Stored data entries
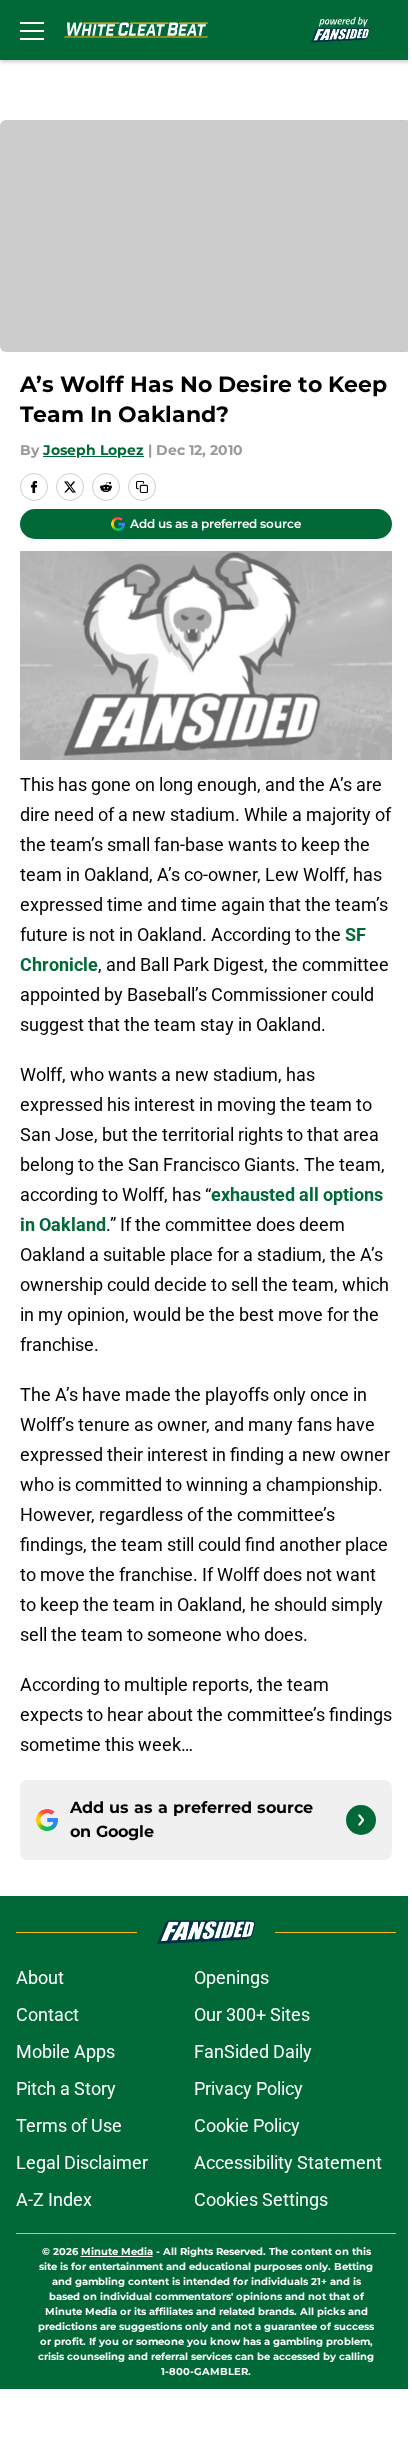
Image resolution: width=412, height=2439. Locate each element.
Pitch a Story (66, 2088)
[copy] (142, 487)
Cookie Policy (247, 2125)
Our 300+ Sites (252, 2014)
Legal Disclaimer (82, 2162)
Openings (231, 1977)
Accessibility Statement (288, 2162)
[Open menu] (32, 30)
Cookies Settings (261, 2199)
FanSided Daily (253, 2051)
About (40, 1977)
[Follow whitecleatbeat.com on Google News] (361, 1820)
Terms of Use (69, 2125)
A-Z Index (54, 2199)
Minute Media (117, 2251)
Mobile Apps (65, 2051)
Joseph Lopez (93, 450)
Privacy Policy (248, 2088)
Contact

Work request = Without the pictures, return the records above exactly as given.

Task solution =
Image resolution: width=412, height=2439. Locate each element.
Pitch a Story (66, 2088)
[copy] (142, 487)
Cookie Policy (247, 2125)
Our 300+ Sites (252, 2014)
Legal Disclaimer (82, 2162)
Openings (231, 1977)
Accessibility Statement (288, 2162)
[Open menu] (32, 30)
Cookies Settings (261, 2199)
FanSided Daily (253, 2051)
About (40, 1977)
[Follow whitecleatbeat.com on Google News] (361, 1820)
Terms of Use (69, 2125)
A-Z Index (54, 2199)
Minute Media (117, 2251)
Mobile Apps (65, 2051)
Joseph Lopez (93, 450)
Privacy Policy (248, 2088)
Contact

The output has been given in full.